Undoubtedly, the challenges are daunting, starting with the first sin ever committed, Ego. Three strategic and game changing nations are on the table here, the US, Gulf (mainly Saudi Arabia) and Iran. And from what we have seen in the past, all three have huge egos. If we just consider the US and Iran and the nuclear standoff, a lot of push and pull is expected, Iran will try to humble the US while the US will put all types of pressures so that Iran caves in to its demands.

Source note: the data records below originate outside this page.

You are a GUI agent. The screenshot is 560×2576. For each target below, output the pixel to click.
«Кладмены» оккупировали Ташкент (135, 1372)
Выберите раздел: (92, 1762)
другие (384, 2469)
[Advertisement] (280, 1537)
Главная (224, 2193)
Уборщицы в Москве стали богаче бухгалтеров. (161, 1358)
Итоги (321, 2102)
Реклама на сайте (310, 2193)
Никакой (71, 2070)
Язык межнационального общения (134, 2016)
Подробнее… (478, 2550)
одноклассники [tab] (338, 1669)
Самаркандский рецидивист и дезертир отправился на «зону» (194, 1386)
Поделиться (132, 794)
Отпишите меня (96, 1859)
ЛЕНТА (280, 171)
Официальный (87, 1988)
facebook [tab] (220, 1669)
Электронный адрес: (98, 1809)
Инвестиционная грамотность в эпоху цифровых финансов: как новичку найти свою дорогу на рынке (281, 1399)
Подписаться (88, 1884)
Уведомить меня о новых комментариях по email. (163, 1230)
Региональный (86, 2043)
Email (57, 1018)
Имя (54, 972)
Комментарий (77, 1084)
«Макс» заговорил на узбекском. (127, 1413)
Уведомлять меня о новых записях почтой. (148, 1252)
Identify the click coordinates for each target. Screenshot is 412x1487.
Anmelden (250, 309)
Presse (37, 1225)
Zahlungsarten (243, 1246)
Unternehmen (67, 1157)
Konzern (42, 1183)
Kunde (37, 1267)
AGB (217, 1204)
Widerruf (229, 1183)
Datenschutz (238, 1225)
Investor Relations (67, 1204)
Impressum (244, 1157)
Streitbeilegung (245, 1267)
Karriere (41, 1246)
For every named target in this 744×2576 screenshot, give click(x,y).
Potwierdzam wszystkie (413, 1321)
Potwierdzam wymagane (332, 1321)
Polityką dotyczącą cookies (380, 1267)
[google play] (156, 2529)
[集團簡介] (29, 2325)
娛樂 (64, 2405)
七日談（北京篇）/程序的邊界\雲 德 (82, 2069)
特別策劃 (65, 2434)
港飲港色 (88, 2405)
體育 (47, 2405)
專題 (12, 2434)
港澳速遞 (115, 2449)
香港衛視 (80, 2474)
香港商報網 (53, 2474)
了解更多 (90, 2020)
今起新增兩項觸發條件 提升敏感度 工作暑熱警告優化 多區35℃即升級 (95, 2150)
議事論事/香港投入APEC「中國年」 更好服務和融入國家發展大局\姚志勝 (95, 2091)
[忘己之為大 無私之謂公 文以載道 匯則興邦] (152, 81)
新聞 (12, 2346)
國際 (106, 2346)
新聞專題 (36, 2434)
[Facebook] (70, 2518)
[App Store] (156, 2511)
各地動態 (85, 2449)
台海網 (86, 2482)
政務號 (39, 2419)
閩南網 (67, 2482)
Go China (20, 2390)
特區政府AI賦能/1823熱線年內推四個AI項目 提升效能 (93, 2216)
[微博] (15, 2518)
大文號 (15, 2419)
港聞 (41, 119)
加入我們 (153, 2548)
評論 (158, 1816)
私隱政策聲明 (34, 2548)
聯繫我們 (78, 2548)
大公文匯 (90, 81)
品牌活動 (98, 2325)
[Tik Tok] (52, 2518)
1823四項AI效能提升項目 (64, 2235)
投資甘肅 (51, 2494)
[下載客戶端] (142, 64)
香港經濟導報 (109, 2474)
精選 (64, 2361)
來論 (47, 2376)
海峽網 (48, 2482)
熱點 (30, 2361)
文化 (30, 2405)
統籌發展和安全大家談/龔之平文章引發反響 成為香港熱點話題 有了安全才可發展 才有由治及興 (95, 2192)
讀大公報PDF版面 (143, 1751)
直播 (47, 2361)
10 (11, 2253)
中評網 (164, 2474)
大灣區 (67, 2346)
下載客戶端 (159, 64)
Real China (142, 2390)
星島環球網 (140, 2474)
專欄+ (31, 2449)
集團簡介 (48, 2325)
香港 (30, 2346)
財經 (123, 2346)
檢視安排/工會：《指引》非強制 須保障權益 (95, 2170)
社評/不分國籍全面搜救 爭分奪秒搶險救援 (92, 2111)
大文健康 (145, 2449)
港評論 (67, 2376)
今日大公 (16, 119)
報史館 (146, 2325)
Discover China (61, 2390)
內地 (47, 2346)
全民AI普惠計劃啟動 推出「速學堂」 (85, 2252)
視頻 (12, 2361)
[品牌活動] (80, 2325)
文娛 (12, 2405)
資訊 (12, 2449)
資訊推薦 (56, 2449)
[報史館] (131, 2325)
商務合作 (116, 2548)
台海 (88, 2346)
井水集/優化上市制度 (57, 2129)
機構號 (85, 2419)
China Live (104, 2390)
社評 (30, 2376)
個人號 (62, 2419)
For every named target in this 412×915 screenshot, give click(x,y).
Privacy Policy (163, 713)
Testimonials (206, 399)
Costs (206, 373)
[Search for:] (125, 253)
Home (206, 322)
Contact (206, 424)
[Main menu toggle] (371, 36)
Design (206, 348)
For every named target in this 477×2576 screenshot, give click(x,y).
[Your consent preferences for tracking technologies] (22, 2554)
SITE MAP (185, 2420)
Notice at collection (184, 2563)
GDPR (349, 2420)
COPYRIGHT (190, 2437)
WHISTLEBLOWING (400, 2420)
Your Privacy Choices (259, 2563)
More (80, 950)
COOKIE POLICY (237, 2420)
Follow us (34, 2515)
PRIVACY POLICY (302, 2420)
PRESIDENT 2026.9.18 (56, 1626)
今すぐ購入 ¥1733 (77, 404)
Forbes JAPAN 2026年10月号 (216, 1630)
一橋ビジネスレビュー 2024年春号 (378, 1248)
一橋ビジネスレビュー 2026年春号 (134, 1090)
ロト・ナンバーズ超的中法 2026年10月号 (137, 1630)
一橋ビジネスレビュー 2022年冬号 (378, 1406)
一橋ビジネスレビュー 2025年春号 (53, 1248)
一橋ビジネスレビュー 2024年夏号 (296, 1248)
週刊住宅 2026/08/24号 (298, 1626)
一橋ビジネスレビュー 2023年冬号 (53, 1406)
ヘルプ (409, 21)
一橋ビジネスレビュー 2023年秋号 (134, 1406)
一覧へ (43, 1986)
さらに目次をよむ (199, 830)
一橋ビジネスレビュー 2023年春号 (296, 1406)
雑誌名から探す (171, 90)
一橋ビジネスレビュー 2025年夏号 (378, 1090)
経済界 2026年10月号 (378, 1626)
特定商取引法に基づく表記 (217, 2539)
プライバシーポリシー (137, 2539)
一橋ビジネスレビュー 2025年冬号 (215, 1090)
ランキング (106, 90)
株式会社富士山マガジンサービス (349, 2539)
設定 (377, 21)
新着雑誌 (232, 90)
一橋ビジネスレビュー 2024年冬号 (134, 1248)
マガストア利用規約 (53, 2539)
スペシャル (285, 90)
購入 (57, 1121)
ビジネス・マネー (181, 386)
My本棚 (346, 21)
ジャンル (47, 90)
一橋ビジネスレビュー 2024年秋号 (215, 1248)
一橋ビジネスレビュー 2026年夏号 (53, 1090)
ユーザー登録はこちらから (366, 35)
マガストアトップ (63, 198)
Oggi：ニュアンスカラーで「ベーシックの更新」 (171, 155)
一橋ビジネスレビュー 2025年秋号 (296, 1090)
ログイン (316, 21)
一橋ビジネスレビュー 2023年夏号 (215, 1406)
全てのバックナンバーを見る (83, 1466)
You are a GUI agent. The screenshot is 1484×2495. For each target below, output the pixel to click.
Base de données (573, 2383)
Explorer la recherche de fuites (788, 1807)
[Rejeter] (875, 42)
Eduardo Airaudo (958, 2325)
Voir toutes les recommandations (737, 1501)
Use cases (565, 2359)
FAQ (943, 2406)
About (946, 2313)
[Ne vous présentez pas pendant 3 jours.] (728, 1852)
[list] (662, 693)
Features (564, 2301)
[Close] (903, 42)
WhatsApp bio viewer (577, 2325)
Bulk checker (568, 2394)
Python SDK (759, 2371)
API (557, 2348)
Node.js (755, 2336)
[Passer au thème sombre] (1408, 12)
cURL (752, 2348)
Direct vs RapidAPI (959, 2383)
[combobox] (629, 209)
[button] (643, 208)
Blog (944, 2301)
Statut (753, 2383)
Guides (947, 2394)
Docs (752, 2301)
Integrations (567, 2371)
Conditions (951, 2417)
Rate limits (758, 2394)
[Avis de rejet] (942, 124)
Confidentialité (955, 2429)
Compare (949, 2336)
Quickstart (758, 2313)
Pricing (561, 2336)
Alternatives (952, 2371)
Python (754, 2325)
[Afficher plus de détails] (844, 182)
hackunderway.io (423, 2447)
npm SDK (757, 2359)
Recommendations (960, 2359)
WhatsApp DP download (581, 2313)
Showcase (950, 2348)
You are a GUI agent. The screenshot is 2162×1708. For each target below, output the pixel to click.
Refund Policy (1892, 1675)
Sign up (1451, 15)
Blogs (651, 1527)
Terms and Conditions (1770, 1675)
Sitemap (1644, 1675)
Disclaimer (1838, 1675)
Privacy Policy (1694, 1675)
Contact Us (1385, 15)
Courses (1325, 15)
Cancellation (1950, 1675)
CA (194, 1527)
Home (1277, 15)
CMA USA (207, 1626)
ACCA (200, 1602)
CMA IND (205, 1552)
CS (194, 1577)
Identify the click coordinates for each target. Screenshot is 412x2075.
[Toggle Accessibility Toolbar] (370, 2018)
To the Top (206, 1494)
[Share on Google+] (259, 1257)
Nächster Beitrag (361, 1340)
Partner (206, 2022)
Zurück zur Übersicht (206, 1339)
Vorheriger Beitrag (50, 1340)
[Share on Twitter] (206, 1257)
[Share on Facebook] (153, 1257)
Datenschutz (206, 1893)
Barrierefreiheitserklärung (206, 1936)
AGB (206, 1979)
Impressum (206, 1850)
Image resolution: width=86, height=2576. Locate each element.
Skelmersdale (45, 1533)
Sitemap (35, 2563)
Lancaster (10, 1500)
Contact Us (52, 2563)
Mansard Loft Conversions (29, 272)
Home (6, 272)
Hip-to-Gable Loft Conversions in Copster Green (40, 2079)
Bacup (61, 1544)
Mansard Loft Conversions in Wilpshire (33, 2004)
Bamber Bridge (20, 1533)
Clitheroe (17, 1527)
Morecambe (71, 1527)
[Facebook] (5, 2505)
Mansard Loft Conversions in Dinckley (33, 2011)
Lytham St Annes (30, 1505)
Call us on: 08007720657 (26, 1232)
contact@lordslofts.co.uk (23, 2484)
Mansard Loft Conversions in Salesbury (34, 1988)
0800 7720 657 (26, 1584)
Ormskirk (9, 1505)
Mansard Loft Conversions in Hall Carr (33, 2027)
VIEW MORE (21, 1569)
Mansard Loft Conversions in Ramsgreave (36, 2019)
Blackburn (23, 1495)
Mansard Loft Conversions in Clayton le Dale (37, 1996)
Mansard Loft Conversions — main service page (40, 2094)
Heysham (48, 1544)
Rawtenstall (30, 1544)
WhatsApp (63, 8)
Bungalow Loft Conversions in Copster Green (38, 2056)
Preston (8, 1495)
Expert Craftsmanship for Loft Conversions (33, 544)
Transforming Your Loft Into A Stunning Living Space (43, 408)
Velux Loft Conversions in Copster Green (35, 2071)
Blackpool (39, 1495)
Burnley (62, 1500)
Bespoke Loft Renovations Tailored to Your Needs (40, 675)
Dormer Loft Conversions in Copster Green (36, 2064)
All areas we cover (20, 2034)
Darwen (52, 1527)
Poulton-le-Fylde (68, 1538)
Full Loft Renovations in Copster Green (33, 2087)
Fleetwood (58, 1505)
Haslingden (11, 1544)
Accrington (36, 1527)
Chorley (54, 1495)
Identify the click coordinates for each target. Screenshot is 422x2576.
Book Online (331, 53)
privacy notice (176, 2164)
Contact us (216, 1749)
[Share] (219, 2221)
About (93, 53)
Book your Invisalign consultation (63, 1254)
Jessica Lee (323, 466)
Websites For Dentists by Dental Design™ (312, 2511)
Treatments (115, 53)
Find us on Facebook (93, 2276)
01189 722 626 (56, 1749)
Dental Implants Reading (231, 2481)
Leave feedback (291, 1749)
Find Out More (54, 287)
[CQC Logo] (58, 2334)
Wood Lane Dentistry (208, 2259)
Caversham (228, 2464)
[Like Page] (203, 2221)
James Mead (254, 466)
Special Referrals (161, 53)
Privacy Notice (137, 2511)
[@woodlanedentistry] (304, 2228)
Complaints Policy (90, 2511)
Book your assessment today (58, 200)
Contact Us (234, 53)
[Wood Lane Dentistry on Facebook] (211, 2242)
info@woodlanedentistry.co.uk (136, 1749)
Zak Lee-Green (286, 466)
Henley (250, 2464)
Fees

That “New” chapter, which the GCC countries have expressed their desire to start with Iran, comes with a lot of strings attached plus excess baggage to carry. If a positive and conciliatory approach is not maintained with lessons learned in the past, a positive and reassuring change in the Iran-Gulf (predominantly Saudi Arabia) relations cannot be expected. Emphasis is being put on Saudi Arabia, as it is the biggest player of the Gulf countries, being the largest, economically stable and progressing, largest in population and the most influential in the region, not to mention, the center of Muslim World, being the custodian of the two Holy Masjids.

Much skepticism and mistrust exists amongst the Iran and Gulf nations from the common man of the Gulf & Iran to their respective leaders. But desperate times call for desperate measures, there has been just too much blood spilt in the past already, and our hands shall continue to get soaked in blood of our Muslim brothers due to the current conflict of Syria, and to the dismay of the Muslim world, more may come in the future. As a start, ceasefire agreement in Syria, and immediate provision of medical aid to the people affected can be a solid positive gesture. Too many people have breathed their last, too many families have lost more than one dear one, too many families have become homeless, and too many are experiencing hunger, disease and mental traumas. A solution is critical. 

Progress can only be achieved, if the leaders of the Gulf States and Iran stand staunchly behind their statements and commit honestly to the cause of bringing peace, harmony and prosperity to the region. I am sure that the leaders have realized that deadlocked issues be negotiated with a win-win situation, both sides must learn to be tolerant to the others’ point of view and respond in a way that solves matters. The steps for improvement of relations must be mutual and concrete which consider not only the short term, but the long term objectives as well. There is much to be gained from a beneficial relationship between the Gulf and Iran like tourism, trade, knowledge exchange academic, military and otherwise. The possibilities are immense and are just waiting to be tapped into.

Pakistan can play a vital role in bringing the Gulf States and Iran closer by being a mediator. All of them are main members of Organization of Islamic Cooperation, which unfortunately, has lost luster lately, but its objectives; to preserve Islamic social and economic values; promote solidarity amongst member states; increase cooperation in social, economic, cultural, scientific, and political areas; uphold international peace and security; and advance education, particularly in the fields of science and technology, are still respected. Pakistan, with the current government, enjoys strong relations with Saudi Arabia and the Gulf States and neighborly relations with Iran. Therefore, I would strongly urge the current government to take such steps.

It must not be forgotten that at the core we are still the last Ummah, and our strength comes from Unity. A United Muslim front is beneficial for all the Muslim States in existence. Differences of opinion have been allowed to turn into divides long enough. The call of the hour is Unity and peace, and each Muslim Nation has a role to play, a duty to perform.